— Set problem 1 —
Write out the records from the line with "Task: Click the Jun 01 x-axis date label" up to and including the last line of the records, and leave the pictures out.

The types of crudes processed and the complexity of a refinery will significantly impact the level of investment required to make new US fuels.
US refiners face fuel-specification challenges associated with the potential phase out of methyl tertiary butyl ether (MTBE) and lower sulfur requirements for gasoline and diesel at the beginning of the 21st century.
Foster Wheeler USA Corp., Clinton, NJ, studied six different US refining scenarios to establish a better understanding of MTBE phase out, the mandatory reduction in gasoline sulfur, and the proposed reduction in diesel sulfur. Changes in crude diet, new process unit investment alternatives, and unit revamps are potential solutions.
While this study does not represent any particular US refinery, the six configurations are typical of US refineries. Each configuration processes a different crude slate. Differences in the base-refinery configurations were limited to those changes required to process a particular crude slate.
This study evaluated six crude slates: a Middle Eastern crude blend, a North Sea crude blend, a Venezuelan crude blend, a Canadian crude blend, a Mexican crude blend, and a non-blended Nigerian crude.
A potential nationwide ban on MTBE presents US refiners the simultaneous problems of reducing gasoline sulfur and replacing lost octane barrels. At the same time, refiners want to minimize or defer investment and improve or sustain refining margins.
The elimination of MTBE from the US gasoline pool will have a dual effect on the US refining industry.
First, refiners may find it difficult to replace the loss of octane barrels from the gasoline pool. While ethanol will be the most likely MTBE replacement, the use of ethanol will account for only a portion of the lost octane barrels. The higher oxygen content of ethanol and the maximum oxygen limit imposed by the EPA on US gasoline limits ethanol volume.

— Set problem 2 —
Give again the part of the passage on US refiners, from "Foster Wheeler USA" up to and including "are potential solutions.".

[Dataset excerpt]
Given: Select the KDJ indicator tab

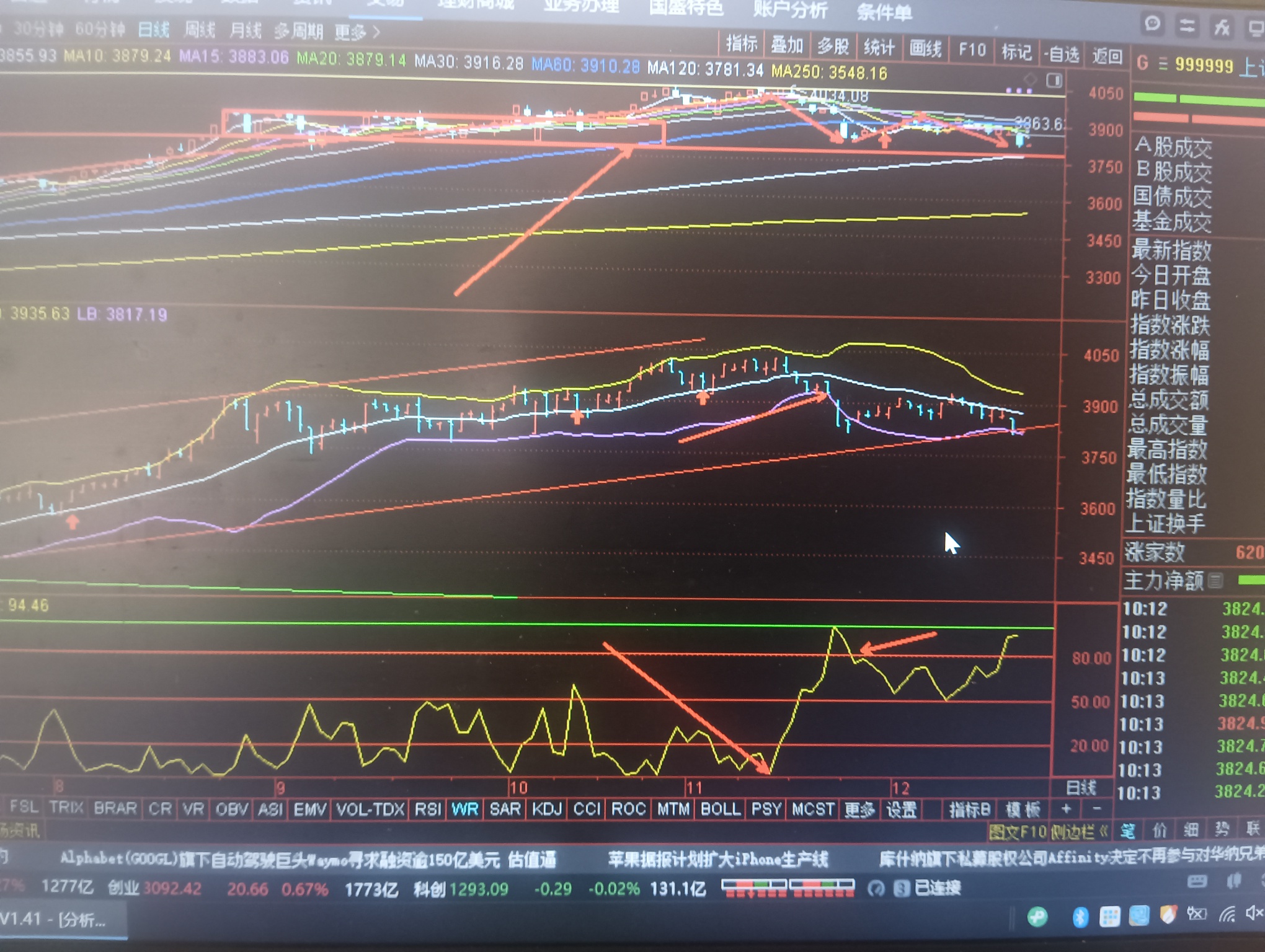Looking at the screenshot, I should tap(546, 809).

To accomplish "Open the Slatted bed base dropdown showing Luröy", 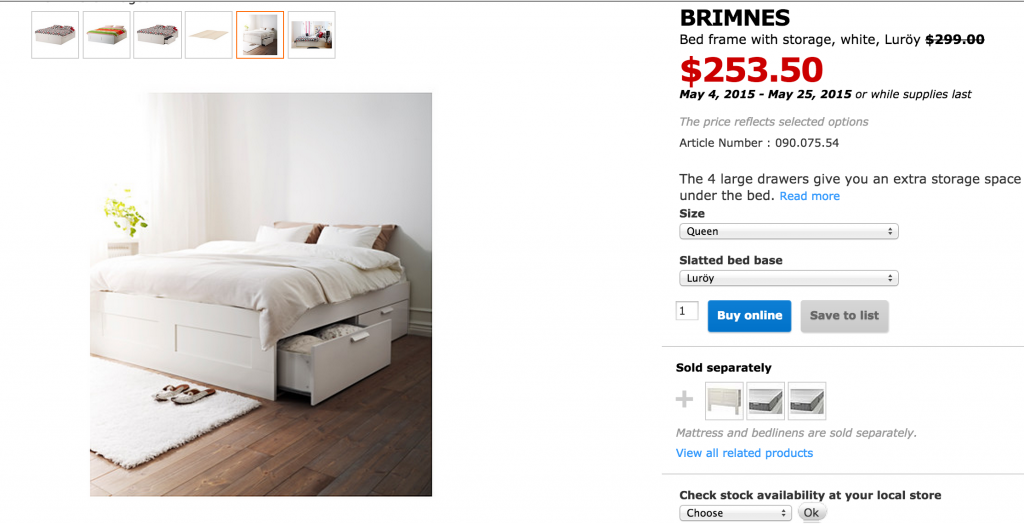I will coord(789,278).
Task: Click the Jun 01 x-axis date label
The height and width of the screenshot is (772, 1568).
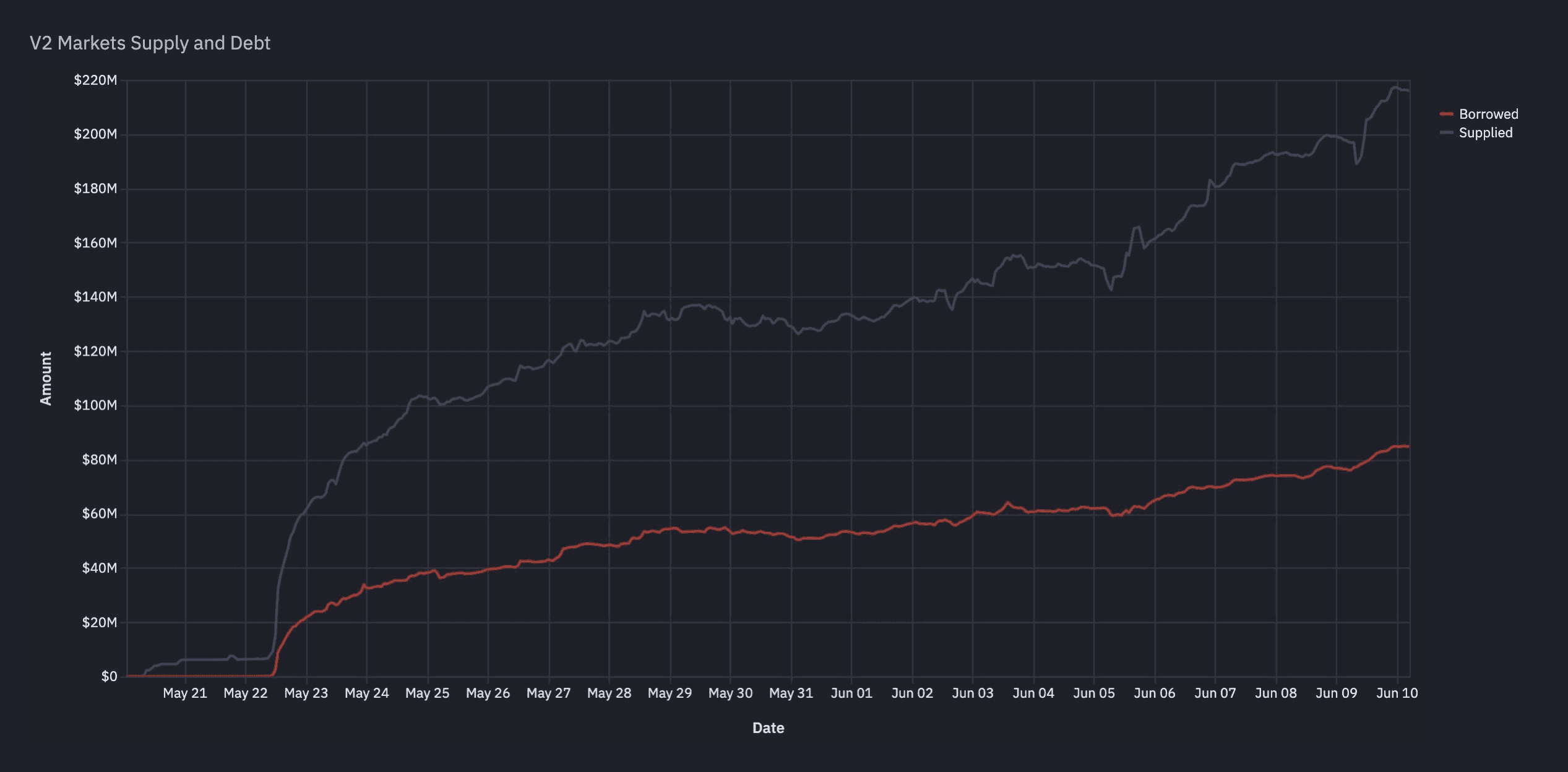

— Complete output 1 —
Task: Click the Jun 01 x-axis date label
The height and width of the screenshot is (772, 1568).

— Complete output 2 —
Foster Wheeler USA Corp., Clinton, NJ, studied six different US refining scenarios to establish a better understanding of MTBE phase out, the mandatory reduction in gasoline sulfur, and the proposed reduction in diesel sulfur. Changes in crude diet, new process unit investment alternatives, and unit revamps are potential solutions.